*PROBLEM DESCRIPTION*. Please set down, word for word, each line from the one containing "At what coordinates should I click to accomplish: Click" through the final line of the records below, both included, and nothing else.

*DATA LISTING*.
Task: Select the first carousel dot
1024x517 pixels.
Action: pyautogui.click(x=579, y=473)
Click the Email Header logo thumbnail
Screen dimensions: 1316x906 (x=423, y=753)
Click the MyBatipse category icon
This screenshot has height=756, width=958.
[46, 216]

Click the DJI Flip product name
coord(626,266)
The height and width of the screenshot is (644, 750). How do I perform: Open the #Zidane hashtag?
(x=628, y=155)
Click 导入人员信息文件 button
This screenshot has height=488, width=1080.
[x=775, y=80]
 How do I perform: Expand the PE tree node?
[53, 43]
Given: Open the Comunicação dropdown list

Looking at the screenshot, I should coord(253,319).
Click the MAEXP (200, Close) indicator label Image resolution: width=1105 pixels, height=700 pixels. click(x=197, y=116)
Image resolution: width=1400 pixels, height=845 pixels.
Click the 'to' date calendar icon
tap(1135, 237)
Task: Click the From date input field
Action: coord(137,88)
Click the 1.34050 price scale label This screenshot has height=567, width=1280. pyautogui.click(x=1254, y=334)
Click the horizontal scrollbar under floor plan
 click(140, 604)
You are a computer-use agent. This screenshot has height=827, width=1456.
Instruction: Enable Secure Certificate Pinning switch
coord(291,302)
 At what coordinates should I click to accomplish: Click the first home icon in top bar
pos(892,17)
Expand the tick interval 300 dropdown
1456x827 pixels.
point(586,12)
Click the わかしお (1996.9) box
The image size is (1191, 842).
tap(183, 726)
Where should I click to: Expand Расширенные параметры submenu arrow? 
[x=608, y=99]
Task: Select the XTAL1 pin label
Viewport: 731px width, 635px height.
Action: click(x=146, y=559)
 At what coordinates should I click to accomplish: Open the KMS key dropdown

*REPLY TO THE TASK*.
 At what coordinates should I click to accomplish: Click the first home icon in top bar
pos(892,17)
Expand the tick interval 300 dropdown
1456x827 pixels.
point(586,12)
Click the わかしお (1996.9) box
The image size is (1191, 842).
tap(183, 726)
Where should I click to: Expand Расширенные параметры submenu arrow? 
[x=608, y=99]
Task: Select the XTAL1 pin label
Viewport: 731px width, 635px height.
Action: click(x=146, y=559)
 At what coordinates should I click to accomplish: Open the KMS key dropdown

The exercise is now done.